Why Is Unemployment Still So High?

The U.S. unemployment rate for January will be released on Friday. A  poll of economists conducted by Dow Jones shows a consensus forecast that the rate will inch up to 8.6 percent from 8.5 percent; whether this proves to be accurate or not, it’s a safe bet that the rate will not fall into the seven or six percent range this time, or the next time.

Economists may quibble over methods used to seasonally adjust January statistics, and whether changes in the rate are due more to people finding jobs, or if they are entering or leaving the labor force, but these issues pertain to small changes, such as 8.5 to 8.6 percent, not to the big improvements that everyone wants to see. Despite one indicator after the other showing positive gains, we keep waiting. Why is this?

It is true that employment is a ‘lag’ variable: after production heats back up to restore inventories that finally clear out when a recession loses its grip, employers need to be as certain as they can be, that investing in new employees will bring in more revenues than it will cost them. Forecasts for increased sales need to be believed, and they need to know if new employer taxes and mandates for higher employee benefits will occur. Until these questions are answered to some tolerable degree of doubt, it’s easier and safer to work current employees more (or bring them back after temporary layoffs), and that is what goes on for a long time.

A related reason is based upon supply and demand for labor (yes, that perhaps overused phrase pertains to people as well). During a recession, the supply of labor – people looking for work – dramatically exceeds the demand for labor, which is the number of workers that employers want to hire. As the economy improves it slowly pushes back towards full employment, and hiring is led by demand for employees. Supply at first is so large that, when it diminishes it isn’t noticed much; it feels like there is no improvement, no new jobs, and that is compounded by more people joining the labor force, i.e. looking for work once again. Further, if demand for workers is weak, the process simply bogs down, which is what might be happening now.

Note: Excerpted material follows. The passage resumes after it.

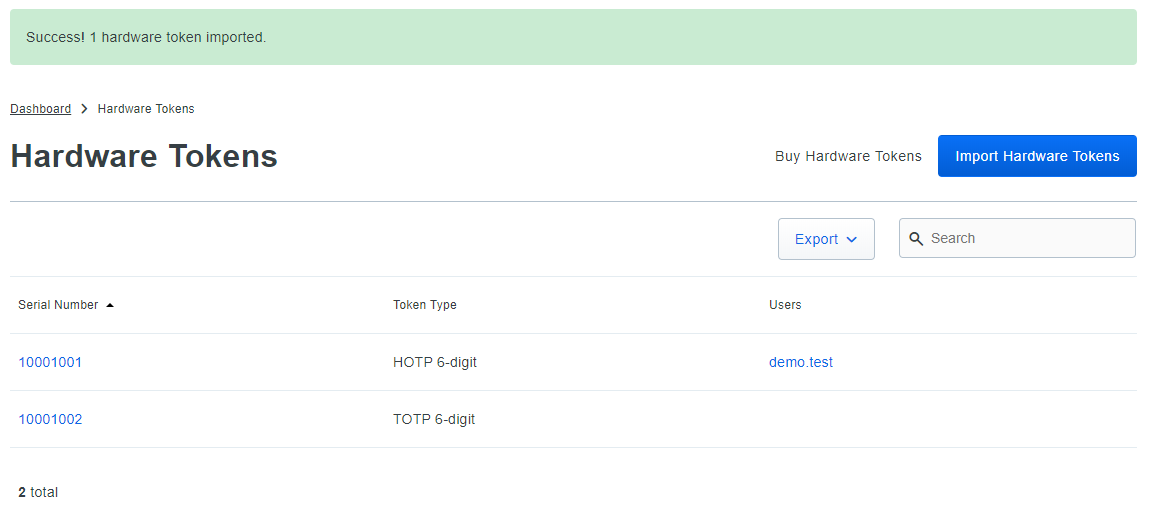Screen dimensions: 1160x520
Task: Sort by the Serial Number column header
Action: point(58,305)
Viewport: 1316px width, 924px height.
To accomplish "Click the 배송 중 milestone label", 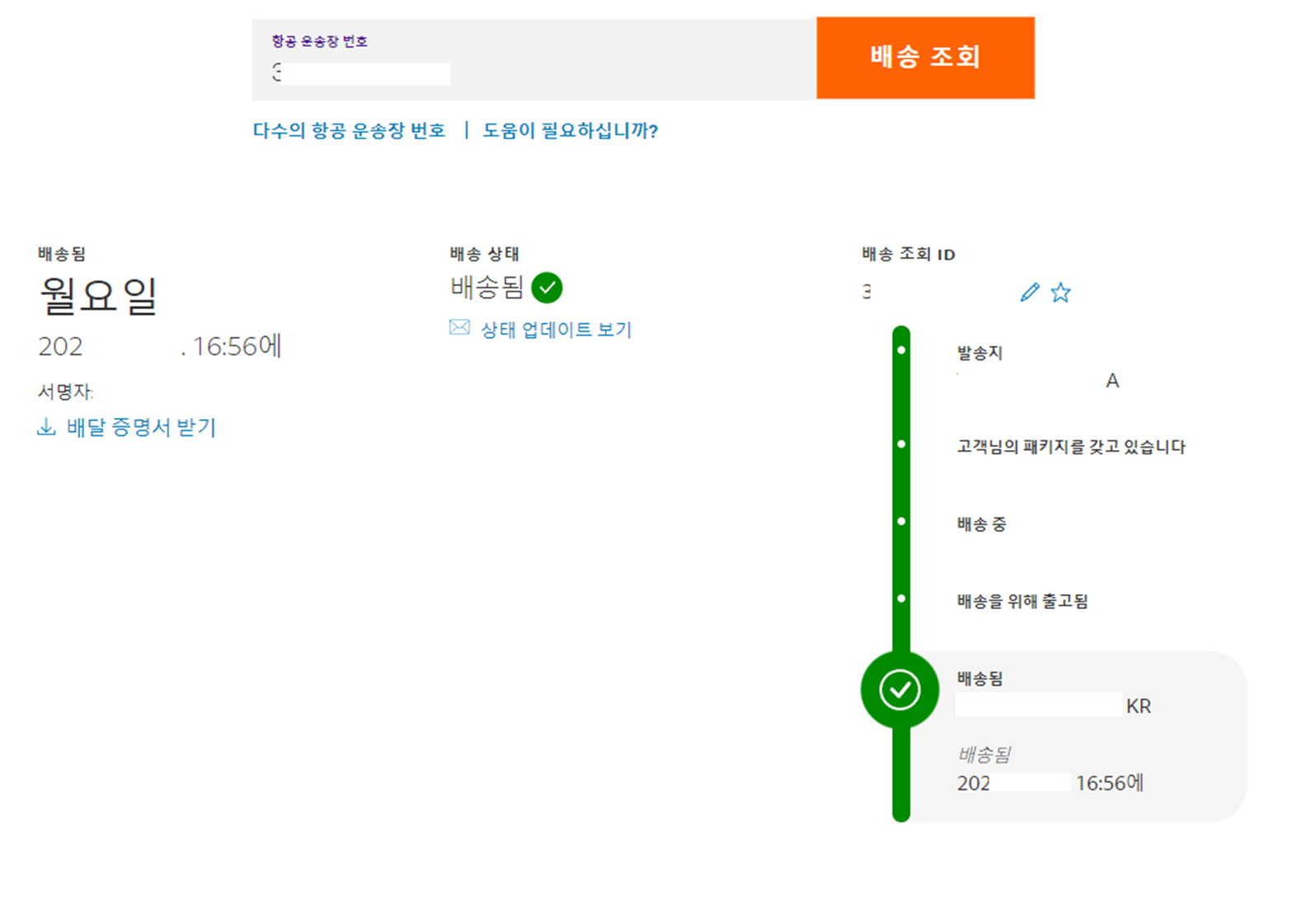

In a study published on Monday in the Federal Reserve Bank of San Francisco’s Economic Letter, Rob Valletta and Katherine Kuang studied the problem of weak labor demand and its role in the current unusually long bout of unemployment, now at some 42 months since the last employment peak. The researchers devised a method to measure demand for labor, by calculating a ratio of unemployed persons to job vacancies at the national level, assuming that vacancies are an indication of jobs that employers want to fill, given proper conditions. The higher the ratio number, the weaker is demand for workers relative to available supply, and vice versa.

Valetta and Kuang found that a chart of their ratio correlated strongly to unemployment since 1982, explaining ‘virtually all the increase in duration when workforce characteristics are also taken into account’. Mismatches of available workers to job vacancies were a factor, but the demand for labor explained unemployment durations more, and also indicated that these durations are lengthening from recession to recession. A BLS release on Tuesday confirmed that among employment costs for the fourth quarter of 2011, benefits costs increased far more than wages and salaries. As stated above, benefits to new employees is often a sticking point to hiring. Is this why we are waiting so long?